# THE TASK:
Echo everything in the material from the line containing "coordinates (174, 96)." down to the line containing "so click(x=144, y=799).", both included, with nothing altered.

◇ ◇ ◇ ◇

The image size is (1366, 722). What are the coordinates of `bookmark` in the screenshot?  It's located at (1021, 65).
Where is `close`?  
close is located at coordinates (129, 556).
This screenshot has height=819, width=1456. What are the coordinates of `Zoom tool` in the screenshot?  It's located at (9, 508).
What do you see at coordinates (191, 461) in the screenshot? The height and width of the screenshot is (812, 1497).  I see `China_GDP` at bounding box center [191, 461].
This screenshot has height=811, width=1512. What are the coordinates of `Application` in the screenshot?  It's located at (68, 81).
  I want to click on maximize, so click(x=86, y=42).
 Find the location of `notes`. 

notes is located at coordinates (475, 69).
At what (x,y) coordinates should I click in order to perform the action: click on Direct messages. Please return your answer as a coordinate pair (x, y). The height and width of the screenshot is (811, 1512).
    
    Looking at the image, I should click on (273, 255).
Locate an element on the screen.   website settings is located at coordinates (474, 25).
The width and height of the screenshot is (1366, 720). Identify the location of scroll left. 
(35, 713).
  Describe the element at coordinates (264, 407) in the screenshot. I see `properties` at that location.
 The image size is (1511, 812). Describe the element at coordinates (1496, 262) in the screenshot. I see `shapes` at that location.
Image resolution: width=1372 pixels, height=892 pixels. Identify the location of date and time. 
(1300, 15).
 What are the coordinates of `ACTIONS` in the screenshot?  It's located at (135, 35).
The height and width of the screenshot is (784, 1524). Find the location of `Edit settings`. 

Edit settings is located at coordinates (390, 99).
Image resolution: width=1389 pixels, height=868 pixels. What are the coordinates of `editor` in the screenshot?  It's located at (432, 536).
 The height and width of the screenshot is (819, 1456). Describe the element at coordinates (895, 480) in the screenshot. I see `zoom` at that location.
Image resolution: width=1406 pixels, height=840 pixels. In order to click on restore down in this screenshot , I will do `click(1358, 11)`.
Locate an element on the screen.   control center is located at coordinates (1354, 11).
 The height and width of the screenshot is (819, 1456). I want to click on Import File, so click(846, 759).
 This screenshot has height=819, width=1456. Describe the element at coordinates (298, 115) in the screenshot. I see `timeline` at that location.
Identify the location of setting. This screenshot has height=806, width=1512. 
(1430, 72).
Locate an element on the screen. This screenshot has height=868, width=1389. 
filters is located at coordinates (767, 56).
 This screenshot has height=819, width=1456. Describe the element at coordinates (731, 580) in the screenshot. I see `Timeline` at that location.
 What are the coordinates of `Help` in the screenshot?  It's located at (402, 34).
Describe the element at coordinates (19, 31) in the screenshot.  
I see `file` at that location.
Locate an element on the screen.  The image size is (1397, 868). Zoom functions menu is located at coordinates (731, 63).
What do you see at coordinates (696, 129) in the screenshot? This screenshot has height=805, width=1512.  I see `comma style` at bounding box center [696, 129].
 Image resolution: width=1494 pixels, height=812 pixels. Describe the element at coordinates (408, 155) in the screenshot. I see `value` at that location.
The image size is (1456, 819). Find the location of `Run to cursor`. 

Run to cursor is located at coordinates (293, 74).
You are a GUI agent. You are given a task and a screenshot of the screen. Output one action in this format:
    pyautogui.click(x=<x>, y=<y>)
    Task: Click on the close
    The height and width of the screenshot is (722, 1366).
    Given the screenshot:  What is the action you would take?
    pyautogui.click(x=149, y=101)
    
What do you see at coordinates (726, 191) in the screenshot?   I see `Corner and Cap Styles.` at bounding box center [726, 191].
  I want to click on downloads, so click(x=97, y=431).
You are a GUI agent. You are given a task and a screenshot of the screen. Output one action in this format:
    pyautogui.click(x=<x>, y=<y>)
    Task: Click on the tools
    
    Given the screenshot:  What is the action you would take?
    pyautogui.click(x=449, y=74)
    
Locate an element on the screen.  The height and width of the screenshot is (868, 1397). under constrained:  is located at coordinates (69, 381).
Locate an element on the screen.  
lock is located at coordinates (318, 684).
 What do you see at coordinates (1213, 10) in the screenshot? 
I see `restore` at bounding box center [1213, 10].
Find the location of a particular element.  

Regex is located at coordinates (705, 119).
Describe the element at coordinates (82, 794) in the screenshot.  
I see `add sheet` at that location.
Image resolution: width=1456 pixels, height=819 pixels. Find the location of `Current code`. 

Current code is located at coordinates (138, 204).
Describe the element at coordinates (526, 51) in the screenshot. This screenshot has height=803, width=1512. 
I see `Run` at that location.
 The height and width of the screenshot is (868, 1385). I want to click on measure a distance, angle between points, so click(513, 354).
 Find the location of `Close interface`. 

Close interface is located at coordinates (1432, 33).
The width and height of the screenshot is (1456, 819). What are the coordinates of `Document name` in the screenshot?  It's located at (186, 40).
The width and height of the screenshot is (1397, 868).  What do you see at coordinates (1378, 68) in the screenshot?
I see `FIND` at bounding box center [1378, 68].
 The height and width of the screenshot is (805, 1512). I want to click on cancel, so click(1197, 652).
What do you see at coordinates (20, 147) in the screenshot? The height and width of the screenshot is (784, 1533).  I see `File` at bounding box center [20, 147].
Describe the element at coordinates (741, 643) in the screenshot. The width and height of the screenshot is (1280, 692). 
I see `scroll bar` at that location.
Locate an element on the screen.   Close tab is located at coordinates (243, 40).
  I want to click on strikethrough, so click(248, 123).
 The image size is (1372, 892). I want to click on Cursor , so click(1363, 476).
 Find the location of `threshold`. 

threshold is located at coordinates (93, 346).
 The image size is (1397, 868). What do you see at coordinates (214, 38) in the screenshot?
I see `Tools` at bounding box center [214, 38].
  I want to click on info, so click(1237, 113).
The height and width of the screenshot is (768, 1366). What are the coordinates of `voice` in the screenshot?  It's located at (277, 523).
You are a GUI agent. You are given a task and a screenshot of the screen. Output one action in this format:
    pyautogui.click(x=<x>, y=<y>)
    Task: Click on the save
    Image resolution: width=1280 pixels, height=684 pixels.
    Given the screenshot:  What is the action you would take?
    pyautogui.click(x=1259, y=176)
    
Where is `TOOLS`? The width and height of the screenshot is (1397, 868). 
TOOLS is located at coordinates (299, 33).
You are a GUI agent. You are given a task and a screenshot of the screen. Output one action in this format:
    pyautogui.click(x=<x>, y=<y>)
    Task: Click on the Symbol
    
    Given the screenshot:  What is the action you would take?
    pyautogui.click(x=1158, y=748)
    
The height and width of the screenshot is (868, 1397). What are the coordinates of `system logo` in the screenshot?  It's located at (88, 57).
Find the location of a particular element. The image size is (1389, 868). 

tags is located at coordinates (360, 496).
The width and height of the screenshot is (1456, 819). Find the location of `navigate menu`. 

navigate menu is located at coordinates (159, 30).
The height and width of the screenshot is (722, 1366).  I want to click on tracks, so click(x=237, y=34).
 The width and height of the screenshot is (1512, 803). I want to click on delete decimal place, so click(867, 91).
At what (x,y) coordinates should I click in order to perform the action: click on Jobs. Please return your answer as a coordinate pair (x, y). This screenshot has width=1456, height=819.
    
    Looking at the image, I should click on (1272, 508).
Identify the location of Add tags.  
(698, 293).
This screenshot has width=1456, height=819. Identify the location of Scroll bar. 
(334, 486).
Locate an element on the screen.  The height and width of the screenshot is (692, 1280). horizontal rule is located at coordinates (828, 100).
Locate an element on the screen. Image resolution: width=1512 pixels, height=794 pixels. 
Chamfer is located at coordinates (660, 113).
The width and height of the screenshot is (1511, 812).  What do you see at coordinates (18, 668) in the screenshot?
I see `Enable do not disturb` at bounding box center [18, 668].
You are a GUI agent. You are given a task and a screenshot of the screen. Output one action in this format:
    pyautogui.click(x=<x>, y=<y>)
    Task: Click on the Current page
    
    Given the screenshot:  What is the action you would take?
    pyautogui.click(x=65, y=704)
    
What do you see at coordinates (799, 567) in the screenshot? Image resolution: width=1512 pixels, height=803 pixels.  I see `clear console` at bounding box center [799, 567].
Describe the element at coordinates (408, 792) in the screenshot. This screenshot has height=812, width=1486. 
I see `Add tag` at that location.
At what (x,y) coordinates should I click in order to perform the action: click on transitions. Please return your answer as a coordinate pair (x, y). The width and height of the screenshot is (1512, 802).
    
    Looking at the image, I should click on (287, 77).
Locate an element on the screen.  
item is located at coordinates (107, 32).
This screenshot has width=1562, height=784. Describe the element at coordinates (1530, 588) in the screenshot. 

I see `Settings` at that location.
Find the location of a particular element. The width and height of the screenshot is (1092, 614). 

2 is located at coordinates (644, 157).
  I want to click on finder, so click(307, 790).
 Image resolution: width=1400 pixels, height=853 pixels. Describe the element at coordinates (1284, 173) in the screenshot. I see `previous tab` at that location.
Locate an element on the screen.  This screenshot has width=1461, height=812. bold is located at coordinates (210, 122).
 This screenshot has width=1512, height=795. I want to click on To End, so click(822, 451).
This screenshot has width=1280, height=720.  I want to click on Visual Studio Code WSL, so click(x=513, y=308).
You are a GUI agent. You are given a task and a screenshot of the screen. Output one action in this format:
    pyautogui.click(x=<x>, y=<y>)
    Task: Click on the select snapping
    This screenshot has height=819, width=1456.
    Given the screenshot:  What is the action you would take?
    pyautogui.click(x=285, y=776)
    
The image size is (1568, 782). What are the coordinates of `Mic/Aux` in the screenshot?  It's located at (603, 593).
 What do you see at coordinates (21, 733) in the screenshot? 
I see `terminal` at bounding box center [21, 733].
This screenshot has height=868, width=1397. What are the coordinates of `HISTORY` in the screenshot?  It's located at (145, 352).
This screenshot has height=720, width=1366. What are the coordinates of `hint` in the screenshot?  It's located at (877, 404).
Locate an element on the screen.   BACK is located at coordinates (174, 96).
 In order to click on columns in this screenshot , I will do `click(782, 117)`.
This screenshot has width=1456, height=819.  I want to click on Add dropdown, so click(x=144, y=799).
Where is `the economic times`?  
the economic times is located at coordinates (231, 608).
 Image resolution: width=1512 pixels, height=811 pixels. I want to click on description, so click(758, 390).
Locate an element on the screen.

◇ ◇ ◇ ◇

# CORRECT RESPONSE:
Locate an element on the screen.   BACK is located at coordinates (174, 96).
 In order to click on columns in this screenshot , I will do `click(782, 117)`.
This screenshot has width=1456, height=819.  I want to click on Add dropdown, so click(x=144, y=799).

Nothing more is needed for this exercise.